» **WHAT IS NEEDED**
Exactly reproduce the lines from the top of the entries below through the line containing "690x435 pixels.", with both ends included.

[Opening INFORMATION PROVIDED section]

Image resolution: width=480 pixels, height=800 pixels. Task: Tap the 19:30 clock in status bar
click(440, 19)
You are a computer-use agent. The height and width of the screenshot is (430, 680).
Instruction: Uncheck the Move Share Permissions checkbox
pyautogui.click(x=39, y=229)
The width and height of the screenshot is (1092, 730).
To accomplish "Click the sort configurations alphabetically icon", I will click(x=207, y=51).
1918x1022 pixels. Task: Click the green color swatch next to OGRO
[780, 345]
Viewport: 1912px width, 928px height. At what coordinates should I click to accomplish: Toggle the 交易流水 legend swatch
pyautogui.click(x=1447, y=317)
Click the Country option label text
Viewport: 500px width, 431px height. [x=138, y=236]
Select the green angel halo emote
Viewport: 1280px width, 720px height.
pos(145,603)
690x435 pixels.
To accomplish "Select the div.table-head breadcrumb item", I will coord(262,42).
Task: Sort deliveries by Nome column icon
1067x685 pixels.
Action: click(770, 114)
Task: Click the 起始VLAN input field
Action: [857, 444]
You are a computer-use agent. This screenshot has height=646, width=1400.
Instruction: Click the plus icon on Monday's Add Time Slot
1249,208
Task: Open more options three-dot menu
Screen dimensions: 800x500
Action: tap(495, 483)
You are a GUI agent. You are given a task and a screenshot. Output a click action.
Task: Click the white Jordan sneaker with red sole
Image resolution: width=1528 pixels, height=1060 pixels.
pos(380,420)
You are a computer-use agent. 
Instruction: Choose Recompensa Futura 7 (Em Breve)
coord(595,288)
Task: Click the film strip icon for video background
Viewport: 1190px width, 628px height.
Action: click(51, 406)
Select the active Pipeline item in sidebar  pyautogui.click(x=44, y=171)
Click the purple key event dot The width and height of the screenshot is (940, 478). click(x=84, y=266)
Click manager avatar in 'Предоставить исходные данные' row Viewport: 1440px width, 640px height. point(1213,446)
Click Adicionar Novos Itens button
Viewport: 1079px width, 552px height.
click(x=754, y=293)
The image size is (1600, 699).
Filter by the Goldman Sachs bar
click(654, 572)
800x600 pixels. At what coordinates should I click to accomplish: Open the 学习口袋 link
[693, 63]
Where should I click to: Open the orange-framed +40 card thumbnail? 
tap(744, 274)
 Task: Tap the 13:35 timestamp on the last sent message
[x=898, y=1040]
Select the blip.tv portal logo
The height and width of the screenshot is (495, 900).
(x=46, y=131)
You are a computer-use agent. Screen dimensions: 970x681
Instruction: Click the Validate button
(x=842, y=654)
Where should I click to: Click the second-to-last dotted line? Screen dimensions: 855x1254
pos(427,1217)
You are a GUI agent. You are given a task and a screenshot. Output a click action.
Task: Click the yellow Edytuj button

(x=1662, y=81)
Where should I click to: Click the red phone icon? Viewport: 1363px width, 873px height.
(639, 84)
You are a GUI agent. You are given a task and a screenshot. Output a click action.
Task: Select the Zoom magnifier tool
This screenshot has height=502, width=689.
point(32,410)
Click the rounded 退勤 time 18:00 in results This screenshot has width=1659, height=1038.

[Closing INFORMATION PROVIDED section]

» **YOUR SOLUTION**
Image resolution: width=480 pixels, height=800 pixels. Task: Tap the 19:30 clock in status bar
click(440, 19)
You are a computer-use agent. The height and width of the screenshot is (430, 680).
Instruction: Uncheck the Move Share Permissions checkbox
pyautogui.click(x=39, y=229)
The width and height of the screenshot is (1092, 730).
To accomplish "Click the sort configurations alphabetically icon", I will click(x=207, y=51).
1918x1022 pixels. Task: Click the green color swatch next to OGRO
[780, 345]
Viewport: 1912px width, 928px height. At what coordinates should I click to accomplish: Toggle the 交易流水 legend swatch
pyautogui.click(x=1447, y=317)
Click the Country option label text
Viewport: 500px width, 431px height. [x=138, y=236]
Select the green angel halo emote
Viewport: 1280px width, 720px height.
pos(145,603)
690x435 pixels.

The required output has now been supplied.